## Task to carry out
Leave out the pictures, and quote exactly the lines running from the one with "The height and" through the last line of the entries below.

**********

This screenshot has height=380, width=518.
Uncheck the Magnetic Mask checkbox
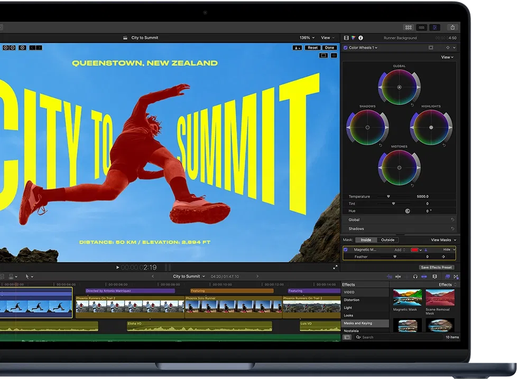coord(346,250)
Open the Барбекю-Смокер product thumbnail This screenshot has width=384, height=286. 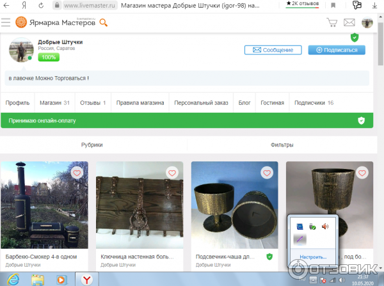tap(43, 205)
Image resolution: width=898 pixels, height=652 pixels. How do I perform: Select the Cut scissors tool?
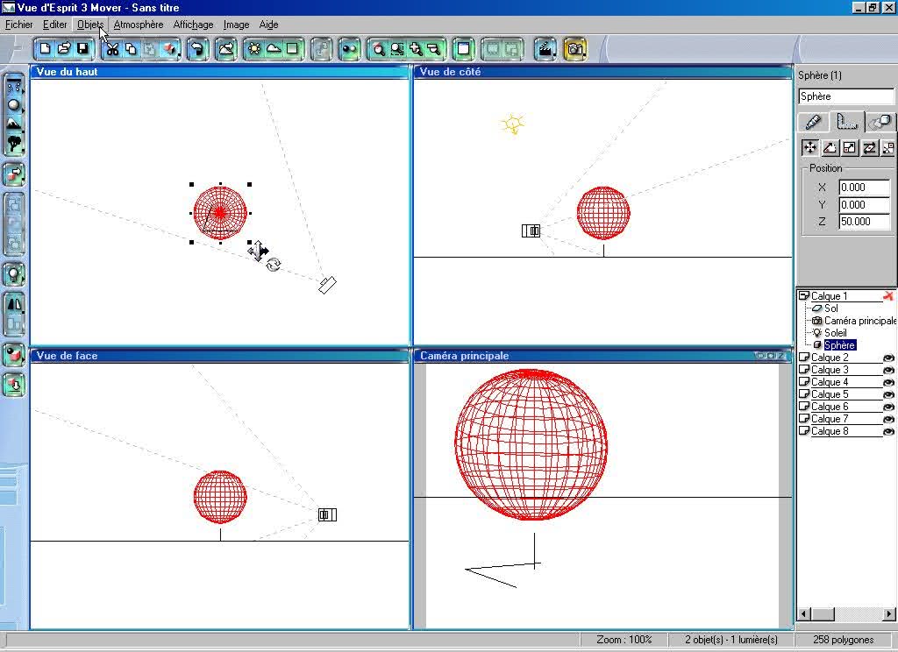coord(112,49)
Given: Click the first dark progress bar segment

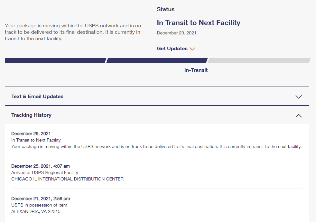Looking at the screenshot, I should (55, 60).
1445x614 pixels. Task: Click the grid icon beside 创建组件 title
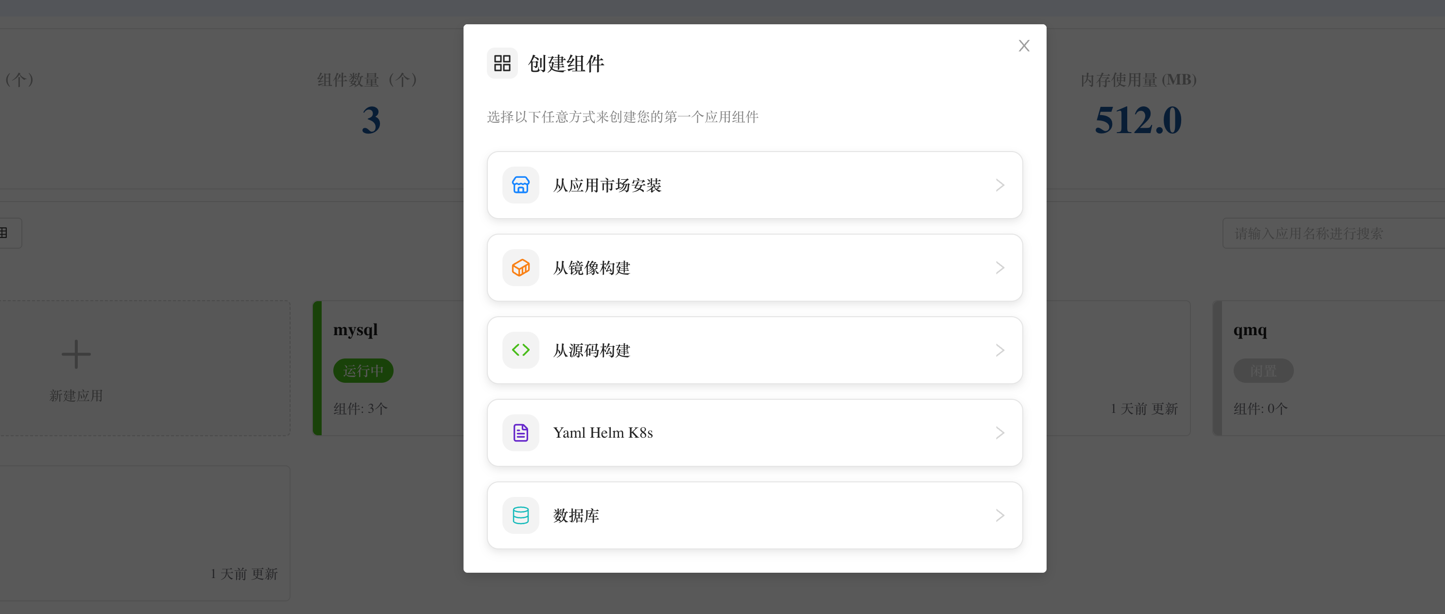[502, 63]
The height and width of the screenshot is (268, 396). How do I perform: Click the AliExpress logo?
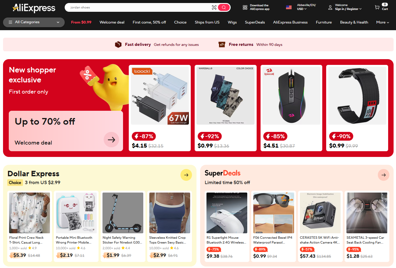34,8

**********

## Written answer
The height and width of the screenshot is (268, 396). How do I perform: Click the AliExpress logo?
34,8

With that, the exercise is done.